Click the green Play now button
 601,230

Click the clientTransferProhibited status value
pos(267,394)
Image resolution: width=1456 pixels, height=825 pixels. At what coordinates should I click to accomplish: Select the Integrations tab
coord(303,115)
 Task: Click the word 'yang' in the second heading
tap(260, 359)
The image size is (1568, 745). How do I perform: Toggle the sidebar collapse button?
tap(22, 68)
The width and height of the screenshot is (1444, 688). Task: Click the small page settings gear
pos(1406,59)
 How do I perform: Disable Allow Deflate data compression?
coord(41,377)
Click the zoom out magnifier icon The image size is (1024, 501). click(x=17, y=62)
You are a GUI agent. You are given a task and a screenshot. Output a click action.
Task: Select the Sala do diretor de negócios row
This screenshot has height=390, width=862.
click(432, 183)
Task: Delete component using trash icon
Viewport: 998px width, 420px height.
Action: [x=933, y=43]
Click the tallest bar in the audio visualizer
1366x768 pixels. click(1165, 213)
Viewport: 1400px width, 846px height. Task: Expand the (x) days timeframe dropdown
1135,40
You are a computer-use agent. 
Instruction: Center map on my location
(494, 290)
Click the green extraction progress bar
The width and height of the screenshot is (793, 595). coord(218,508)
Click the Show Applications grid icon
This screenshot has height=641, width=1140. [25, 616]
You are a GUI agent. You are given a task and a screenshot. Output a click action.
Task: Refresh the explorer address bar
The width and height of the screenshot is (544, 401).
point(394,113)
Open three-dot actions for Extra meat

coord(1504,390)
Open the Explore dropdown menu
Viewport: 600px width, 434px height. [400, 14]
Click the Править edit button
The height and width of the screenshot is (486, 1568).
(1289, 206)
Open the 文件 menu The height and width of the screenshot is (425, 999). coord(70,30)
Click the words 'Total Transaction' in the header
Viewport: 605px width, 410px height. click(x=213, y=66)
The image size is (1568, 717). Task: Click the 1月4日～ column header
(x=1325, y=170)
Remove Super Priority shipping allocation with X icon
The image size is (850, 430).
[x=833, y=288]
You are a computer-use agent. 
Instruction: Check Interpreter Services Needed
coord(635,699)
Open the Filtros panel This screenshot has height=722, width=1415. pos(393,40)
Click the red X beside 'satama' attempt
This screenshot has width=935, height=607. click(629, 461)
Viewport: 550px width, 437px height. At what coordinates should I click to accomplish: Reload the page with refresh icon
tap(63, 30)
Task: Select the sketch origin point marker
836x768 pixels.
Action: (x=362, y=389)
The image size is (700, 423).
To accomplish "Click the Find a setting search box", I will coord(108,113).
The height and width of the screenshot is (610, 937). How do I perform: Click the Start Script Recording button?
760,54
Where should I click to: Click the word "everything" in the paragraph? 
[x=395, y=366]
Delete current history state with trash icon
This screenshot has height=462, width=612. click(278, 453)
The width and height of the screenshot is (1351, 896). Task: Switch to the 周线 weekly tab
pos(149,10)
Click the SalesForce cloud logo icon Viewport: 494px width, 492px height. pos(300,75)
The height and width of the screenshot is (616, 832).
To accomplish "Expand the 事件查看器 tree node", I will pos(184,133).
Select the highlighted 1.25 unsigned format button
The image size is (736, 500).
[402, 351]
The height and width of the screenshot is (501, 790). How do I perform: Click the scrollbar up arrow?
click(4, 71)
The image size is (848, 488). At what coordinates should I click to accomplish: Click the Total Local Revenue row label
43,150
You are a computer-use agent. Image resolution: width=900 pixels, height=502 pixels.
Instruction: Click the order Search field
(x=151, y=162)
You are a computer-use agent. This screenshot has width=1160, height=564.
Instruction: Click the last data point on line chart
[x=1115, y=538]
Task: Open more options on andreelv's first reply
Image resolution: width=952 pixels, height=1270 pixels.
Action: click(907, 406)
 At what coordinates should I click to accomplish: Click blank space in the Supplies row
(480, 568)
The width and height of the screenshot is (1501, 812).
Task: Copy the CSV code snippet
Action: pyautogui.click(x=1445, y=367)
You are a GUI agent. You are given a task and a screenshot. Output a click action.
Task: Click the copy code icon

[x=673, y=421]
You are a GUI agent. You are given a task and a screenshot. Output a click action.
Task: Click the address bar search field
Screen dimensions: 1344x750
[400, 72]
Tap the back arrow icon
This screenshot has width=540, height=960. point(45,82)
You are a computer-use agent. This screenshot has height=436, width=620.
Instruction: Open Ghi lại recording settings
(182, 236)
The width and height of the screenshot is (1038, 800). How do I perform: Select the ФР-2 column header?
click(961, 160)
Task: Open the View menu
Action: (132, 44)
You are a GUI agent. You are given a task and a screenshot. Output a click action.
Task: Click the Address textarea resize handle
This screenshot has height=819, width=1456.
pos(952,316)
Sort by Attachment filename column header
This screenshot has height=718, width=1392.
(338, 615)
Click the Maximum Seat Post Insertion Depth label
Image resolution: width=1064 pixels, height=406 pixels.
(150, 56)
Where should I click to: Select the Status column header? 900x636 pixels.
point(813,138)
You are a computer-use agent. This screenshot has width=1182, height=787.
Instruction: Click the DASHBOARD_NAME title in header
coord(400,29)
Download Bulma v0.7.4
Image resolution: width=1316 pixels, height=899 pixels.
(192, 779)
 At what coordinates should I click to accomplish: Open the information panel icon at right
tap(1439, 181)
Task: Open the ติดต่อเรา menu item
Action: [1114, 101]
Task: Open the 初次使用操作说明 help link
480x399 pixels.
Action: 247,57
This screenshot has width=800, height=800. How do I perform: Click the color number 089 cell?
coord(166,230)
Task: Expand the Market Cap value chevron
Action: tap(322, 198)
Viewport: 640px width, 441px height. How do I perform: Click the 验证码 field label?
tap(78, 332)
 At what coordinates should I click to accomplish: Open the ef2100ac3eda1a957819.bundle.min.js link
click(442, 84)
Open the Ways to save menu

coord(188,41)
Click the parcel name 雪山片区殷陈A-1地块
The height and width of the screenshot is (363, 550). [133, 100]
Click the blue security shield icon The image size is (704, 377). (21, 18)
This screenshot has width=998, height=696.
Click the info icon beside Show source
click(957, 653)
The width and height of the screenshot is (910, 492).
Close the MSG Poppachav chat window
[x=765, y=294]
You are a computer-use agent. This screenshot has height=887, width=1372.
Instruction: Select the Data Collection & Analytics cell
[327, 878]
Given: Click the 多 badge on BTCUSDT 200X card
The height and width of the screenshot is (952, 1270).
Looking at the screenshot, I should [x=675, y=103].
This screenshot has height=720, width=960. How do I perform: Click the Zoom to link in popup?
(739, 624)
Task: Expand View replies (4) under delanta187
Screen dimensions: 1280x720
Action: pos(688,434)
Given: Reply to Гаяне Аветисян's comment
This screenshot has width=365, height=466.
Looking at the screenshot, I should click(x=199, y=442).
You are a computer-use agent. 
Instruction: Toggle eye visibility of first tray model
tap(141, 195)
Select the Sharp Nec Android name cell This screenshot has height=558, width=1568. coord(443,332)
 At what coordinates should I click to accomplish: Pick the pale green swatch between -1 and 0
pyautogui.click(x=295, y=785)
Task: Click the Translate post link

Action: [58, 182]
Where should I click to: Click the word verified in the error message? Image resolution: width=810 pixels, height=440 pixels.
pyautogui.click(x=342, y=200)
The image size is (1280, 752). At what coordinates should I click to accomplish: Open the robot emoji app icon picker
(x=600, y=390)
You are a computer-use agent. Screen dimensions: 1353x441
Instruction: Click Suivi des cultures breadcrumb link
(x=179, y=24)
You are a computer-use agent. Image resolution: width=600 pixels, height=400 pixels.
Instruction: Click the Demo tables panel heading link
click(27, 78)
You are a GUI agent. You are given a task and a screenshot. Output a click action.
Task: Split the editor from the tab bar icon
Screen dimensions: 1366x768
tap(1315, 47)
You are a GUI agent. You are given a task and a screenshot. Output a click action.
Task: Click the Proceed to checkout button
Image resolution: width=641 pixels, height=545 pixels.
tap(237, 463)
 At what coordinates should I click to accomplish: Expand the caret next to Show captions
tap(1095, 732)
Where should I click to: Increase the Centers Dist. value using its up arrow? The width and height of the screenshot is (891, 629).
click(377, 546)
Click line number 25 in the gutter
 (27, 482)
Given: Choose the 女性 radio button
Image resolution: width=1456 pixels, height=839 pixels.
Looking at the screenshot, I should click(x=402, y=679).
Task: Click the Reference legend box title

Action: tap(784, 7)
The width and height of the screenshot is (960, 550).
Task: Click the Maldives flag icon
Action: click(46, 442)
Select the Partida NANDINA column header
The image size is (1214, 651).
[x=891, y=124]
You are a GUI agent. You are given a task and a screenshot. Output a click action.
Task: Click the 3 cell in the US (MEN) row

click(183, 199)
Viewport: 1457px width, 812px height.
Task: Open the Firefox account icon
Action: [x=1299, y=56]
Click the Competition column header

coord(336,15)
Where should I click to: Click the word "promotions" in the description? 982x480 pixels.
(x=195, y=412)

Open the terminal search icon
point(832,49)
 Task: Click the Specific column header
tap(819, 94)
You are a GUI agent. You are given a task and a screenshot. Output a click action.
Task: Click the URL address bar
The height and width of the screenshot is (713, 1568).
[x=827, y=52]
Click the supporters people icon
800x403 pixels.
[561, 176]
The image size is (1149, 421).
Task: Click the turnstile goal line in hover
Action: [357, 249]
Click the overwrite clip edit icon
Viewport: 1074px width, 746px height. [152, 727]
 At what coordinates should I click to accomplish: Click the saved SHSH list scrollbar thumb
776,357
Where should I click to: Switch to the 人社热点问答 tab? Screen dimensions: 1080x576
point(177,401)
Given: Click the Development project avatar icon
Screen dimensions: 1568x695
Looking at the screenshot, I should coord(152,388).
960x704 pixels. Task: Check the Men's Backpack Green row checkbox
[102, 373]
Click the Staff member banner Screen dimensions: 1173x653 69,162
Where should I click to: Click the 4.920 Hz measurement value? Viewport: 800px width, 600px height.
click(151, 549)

**REQUIRED ACTION:** If a line in the data above contains "computer", return that line.

**RESPONSE BELOW:**
You are a computer-use agent. 
You are a computer-use agent. 
You are a computer-use agent. Image resolution: width=900 pixels, height=502 pixels.
You are a computer-use agent. This screenshot has width=1160, height=564.
You are a computer-use agent. This screenshot has height=436, width=620.
You are a computer-use agent. This screenshot has width=1182, height=787.
You are a computer-use agent. This screenshot has height=887, width=1372.
You are a computer-use agent. 
You are a computer-use agent. Screen dimensions: 1353x441
You are a computer-use agent. Image resolution: width=600 pixels, height=400 pixels.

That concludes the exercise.